[Opening DATA section]
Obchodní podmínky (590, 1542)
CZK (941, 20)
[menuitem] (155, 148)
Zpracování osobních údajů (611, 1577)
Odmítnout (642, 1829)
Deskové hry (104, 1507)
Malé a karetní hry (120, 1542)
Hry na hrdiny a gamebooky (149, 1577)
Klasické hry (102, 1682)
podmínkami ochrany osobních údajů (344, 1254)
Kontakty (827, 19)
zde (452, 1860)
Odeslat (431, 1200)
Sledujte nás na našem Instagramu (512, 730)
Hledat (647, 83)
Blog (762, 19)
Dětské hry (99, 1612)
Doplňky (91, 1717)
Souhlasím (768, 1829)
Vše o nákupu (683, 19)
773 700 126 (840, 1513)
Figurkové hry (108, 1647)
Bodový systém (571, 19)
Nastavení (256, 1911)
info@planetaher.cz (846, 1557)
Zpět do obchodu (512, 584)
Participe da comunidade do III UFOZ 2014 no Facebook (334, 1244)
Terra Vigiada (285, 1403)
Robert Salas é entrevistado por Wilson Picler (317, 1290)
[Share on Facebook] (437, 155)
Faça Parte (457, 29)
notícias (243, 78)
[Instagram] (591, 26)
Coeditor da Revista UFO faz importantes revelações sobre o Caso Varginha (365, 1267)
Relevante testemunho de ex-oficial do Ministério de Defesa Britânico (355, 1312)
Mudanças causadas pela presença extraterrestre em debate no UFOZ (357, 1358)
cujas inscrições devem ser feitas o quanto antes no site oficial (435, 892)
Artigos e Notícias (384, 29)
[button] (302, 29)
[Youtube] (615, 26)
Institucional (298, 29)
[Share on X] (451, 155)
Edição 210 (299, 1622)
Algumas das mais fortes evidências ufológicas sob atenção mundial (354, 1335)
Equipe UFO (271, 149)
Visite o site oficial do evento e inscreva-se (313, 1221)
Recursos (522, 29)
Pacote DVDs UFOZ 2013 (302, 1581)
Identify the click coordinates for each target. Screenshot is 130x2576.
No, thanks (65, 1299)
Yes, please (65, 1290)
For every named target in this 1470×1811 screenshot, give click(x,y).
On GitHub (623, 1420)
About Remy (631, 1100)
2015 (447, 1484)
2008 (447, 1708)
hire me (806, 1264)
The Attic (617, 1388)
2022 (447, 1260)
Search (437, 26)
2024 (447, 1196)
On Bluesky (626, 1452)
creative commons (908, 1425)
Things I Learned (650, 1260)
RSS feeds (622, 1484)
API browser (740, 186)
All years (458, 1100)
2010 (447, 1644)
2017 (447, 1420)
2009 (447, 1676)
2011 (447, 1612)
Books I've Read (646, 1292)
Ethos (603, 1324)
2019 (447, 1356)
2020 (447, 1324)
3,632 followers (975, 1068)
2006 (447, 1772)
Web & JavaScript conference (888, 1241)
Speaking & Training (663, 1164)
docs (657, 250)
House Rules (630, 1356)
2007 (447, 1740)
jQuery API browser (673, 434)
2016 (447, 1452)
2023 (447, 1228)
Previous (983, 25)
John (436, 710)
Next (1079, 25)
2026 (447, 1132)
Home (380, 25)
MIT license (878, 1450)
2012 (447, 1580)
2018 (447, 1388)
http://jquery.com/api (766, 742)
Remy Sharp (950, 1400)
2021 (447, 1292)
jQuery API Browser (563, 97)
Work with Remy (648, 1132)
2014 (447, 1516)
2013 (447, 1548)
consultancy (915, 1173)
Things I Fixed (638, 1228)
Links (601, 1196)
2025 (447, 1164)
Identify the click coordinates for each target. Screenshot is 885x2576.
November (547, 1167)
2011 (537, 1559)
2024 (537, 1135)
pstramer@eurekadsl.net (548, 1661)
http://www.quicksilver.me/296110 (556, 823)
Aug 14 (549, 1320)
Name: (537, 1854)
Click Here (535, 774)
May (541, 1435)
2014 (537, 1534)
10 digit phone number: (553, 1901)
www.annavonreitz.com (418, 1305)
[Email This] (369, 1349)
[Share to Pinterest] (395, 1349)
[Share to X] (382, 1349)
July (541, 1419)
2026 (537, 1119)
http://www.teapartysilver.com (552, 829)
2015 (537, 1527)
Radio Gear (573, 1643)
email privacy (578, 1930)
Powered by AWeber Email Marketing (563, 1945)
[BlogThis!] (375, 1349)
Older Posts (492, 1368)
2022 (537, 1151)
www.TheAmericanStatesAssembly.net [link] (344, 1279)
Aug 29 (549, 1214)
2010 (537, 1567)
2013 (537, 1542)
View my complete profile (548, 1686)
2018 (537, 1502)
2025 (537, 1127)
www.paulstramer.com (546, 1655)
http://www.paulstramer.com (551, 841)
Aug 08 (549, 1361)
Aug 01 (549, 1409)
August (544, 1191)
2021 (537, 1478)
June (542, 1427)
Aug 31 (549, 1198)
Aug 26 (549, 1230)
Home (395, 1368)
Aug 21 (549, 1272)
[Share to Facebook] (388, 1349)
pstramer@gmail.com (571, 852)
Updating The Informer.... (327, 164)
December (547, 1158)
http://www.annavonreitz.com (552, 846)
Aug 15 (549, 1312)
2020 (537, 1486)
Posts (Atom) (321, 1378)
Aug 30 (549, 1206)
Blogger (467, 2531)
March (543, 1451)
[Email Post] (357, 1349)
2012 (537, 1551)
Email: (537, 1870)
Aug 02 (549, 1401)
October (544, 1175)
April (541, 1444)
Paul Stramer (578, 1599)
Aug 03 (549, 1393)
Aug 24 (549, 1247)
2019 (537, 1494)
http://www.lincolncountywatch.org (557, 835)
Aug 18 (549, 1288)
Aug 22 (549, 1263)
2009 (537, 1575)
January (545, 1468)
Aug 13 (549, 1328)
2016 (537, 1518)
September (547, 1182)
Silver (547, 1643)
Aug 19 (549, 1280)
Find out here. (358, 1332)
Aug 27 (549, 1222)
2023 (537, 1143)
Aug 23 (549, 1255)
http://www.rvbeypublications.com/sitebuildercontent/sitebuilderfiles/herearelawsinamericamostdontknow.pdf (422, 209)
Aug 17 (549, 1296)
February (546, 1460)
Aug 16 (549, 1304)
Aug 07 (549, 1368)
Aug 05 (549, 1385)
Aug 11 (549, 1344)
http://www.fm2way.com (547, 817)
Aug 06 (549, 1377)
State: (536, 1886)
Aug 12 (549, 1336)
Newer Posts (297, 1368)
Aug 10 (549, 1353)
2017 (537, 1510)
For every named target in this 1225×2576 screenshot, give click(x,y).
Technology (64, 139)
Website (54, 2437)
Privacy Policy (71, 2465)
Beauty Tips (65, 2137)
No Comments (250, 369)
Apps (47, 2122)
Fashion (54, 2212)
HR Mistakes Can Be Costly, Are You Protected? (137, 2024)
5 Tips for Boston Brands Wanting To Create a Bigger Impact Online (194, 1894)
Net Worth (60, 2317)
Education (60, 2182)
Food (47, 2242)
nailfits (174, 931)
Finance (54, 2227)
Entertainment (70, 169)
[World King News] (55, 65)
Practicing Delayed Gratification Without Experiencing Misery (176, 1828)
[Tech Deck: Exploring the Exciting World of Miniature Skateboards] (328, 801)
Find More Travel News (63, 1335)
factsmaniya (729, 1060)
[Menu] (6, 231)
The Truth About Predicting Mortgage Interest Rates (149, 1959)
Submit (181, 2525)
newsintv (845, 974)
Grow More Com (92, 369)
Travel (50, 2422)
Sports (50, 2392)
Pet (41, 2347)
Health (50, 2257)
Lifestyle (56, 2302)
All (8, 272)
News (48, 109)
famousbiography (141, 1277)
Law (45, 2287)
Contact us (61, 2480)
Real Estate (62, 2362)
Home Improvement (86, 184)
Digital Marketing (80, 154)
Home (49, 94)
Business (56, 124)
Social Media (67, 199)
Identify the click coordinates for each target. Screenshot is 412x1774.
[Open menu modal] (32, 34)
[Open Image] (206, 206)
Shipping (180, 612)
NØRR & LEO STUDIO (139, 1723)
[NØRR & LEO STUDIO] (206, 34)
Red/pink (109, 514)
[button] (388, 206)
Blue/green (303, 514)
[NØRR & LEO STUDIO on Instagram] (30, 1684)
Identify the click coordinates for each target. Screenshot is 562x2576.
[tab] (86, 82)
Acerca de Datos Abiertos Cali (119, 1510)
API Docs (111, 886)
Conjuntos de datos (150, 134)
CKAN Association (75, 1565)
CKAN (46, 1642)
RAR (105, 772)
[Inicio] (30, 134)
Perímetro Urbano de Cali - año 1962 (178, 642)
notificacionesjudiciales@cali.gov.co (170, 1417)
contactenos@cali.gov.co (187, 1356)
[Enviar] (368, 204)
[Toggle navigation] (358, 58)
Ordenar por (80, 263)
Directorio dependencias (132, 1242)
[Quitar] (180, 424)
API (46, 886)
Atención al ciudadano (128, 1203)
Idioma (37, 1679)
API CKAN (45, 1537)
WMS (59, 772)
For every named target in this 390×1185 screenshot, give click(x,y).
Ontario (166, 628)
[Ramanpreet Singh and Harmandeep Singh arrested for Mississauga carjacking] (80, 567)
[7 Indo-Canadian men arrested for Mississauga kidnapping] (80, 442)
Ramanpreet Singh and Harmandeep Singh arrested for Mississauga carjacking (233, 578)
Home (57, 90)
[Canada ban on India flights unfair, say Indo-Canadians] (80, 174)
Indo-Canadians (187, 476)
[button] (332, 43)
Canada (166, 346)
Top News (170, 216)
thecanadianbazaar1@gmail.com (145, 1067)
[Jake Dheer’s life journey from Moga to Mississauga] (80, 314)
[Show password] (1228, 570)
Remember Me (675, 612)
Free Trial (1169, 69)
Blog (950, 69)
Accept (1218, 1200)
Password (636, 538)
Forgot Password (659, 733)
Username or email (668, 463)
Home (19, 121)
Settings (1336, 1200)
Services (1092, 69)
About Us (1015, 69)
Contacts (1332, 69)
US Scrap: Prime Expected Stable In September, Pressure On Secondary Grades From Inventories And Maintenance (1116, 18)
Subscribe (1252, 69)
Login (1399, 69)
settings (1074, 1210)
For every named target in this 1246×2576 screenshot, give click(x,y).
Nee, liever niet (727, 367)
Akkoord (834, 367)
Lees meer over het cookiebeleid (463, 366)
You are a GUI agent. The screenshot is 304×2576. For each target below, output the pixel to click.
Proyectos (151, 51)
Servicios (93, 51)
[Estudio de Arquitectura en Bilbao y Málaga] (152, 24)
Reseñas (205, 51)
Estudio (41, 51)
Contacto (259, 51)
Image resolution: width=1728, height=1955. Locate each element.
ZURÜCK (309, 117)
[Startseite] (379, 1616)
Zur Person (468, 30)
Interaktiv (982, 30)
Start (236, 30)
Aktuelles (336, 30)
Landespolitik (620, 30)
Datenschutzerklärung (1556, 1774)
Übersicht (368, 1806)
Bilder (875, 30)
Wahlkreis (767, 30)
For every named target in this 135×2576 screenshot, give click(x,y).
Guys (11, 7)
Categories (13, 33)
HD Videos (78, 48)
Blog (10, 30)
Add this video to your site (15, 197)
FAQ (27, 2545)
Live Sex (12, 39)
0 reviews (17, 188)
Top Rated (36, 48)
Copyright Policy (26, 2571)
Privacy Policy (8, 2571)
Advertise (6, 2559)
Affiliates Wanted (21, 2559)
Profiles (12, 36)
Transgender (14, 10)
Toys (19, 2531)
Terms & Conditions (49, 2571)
[Closing DATA section]
| TASK TO COMPLETE |
Count the lines in the entries above where the string "UFOZ" shows up, and give that number only.

| THE ANSWER |
3